O amor alemão

zzarletty

Não foi com passos de traição à pátria que Francis Coppola e George Lucas entraram no átrio do Hotel Lancaster, em Paris. Mas punham os pés no mesmo chão que Arletty pisara a caminho da prisão. Coppola aceitara uma entrevista comigo, e Lucas apareceu como bónus, cada bolso dele a valer um milhão de dólares, frisou Francis.

Soube agora que, nesse átrio, em 1944, a Resistência prendeu Arletty, actriz de Hôtel du Nord e de Les Enfants du Paradis. Por traição à França. A Resistência não lhe encontrou, nem Coppola lhe descobriria, um milhão de dólares nos inexistentes bolsos. Digo isto e já me aflijo a pensar se não estarei para aqui a cantar a traição dessa Arletty sem bolsos!

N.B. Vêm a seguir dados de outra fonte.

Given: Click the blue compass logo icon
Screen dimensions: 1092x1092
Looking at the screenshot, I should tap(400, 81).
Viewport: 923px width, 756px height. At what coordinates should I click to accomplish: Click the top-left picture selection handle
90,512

Tinha as pernas de Marlene Dietrich e transbordava vida. Arletty descalçou o pessimismo do realismo poético, estética sombria do cinema francês de então. Se não lhe tirou as calcinhas, mostrou-lhe ao menos a combinação transparente e negra que usava em Hôtel du Nord e que provocou ao actor Bernard Blier tal erecção, que ele se recusou a sair da cama onde estava, pondo em fúria Marcel Carné, o realizador.

Era impossível Arletty não ser traidora. Tinha um amante e logo descobria outro. Uma nua curiosidade. Amava um homem e logo uma mulher. Os juízes quiseram saber do affaire dela com a duquesa de Harcourt, membro da Resistência. Respondeu: “Da minha boca nem um ai, sou um gentleman.”

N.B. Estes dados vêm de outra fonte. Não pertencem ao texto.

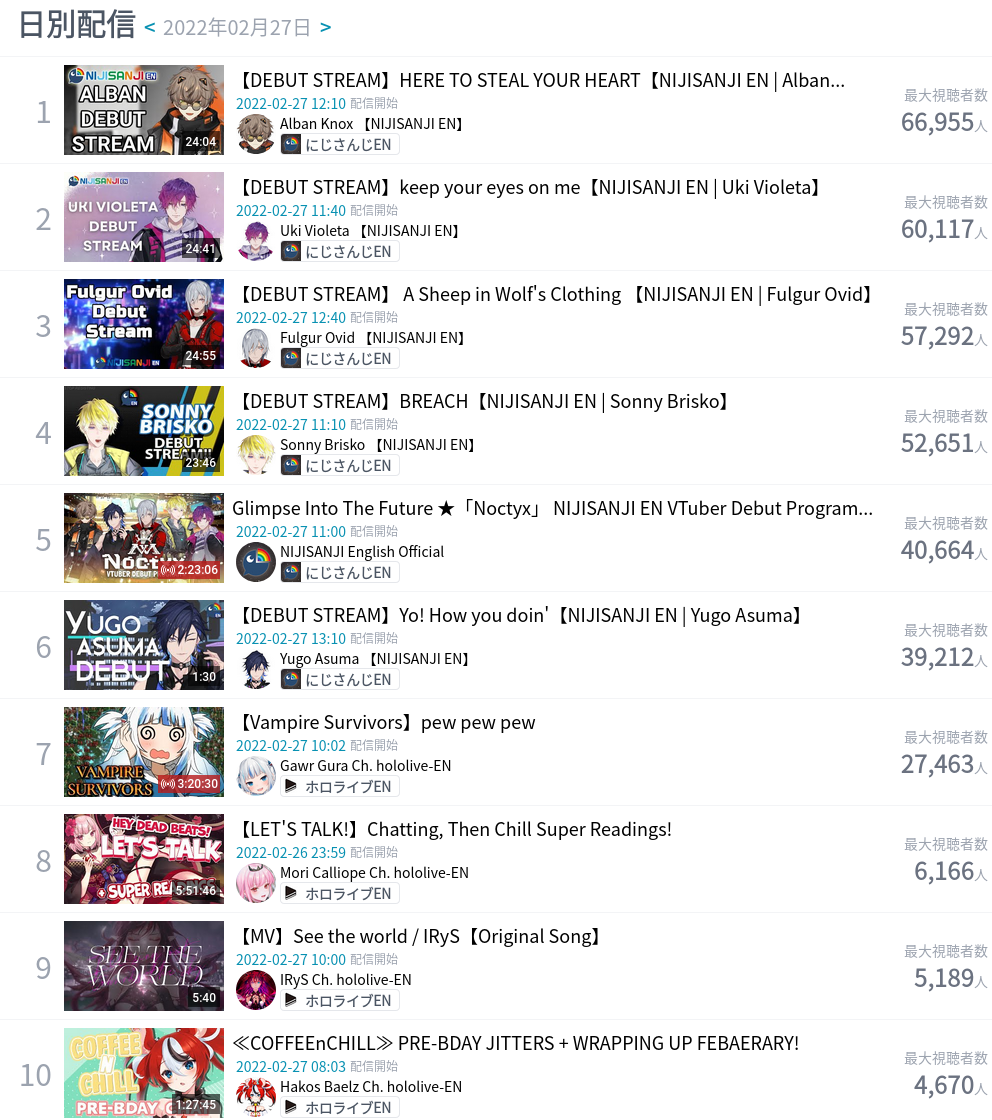This screenshot has height=1120, width=992.
Task: Open Fulgur Ovid debut stream title
Action: point(556,294)
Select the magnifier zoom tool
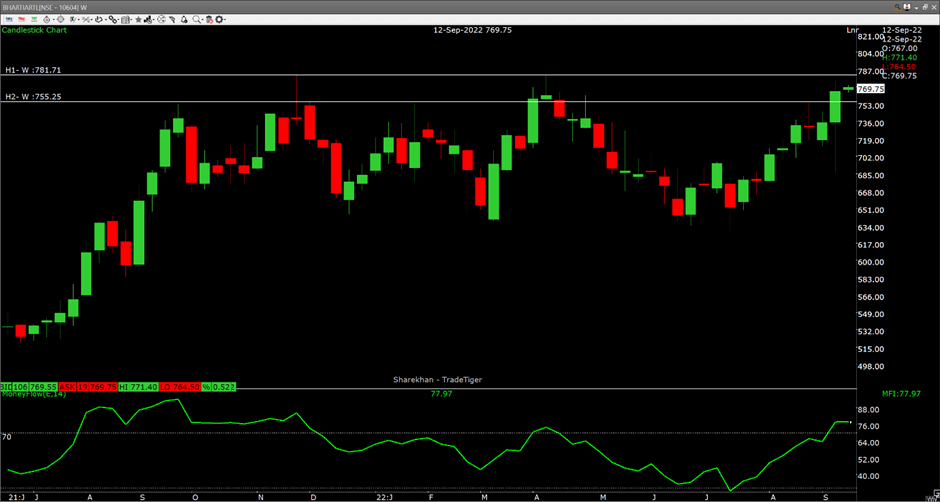Screen dimensions: 940x502 pos(196,19)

Na ocupação nazi o cinema francês continuou. Arletty também. Mas apaixonou-se por um capitão alemão, de orelhas pontiagudas e poliglota. Amou-o em casa e na rua, engravidou e abortou. Nunca escondeu nada. Tinha uma língua de dois metros e disse à Resistência que a julgou: “O meu coração é francês, mas mais abaixo sou internacional.” Não sei se ajudou.

Cruzei-me, tinha eu 5 anos, com esse capitão, cônsul alemão, em Luanda. Com a paixão dessa Arletty, que ele pediu em casamento, comeram-no, em 1960, os jacarés do rio Congo, já era ele embaixador na recém-inaugurada República do Congo. Sobrou um flutuante chapéu.

Arletty foi condenada por causa da cama alemã. Sabe-se que não denunciou ninguém e salvou até o dramaturgo Tristan Bernard do campo de concentração. Acusada de colaboração horizontal, protestou só a culpa de muito amar: “Se não queriam que dormisse com o alemão, não os tivessem deixado entrar.”

Este artigo foi originalmente publicado no semanário português O Expresso.

manuel.s.phonseca@gmail.com

Manuel S. Fonseca escreve de acordo com a antiga ortografia. 

A nudez de Arletty na foto é de 1938, de Hôtel du Nord, antes que os alemães chegassem.  

 

2 Comentários para “O amor alemão”

  1. “Se não queriam que dormisse com o alemão, não os tivessem deixado entrar.” Foi a melhor crítica que já li sobre a pusilanimidade da França diante dos alemães! MH

  2. A história registra que somente Charles de Gaulle e sua obsoleta 4a. companhia de tanques ofereceu resistência verdadeira à invasão alemã, Maria Helena. Comandou ataques bem sucedidos, mas solitários e quase suicidas, contra os modernos tanques nazistas. Enquanto os demais generais franceses se rendiam com pouca luta, ele continuou atacando o flanco alemão e convocando os civis franceses a participarem da resistência.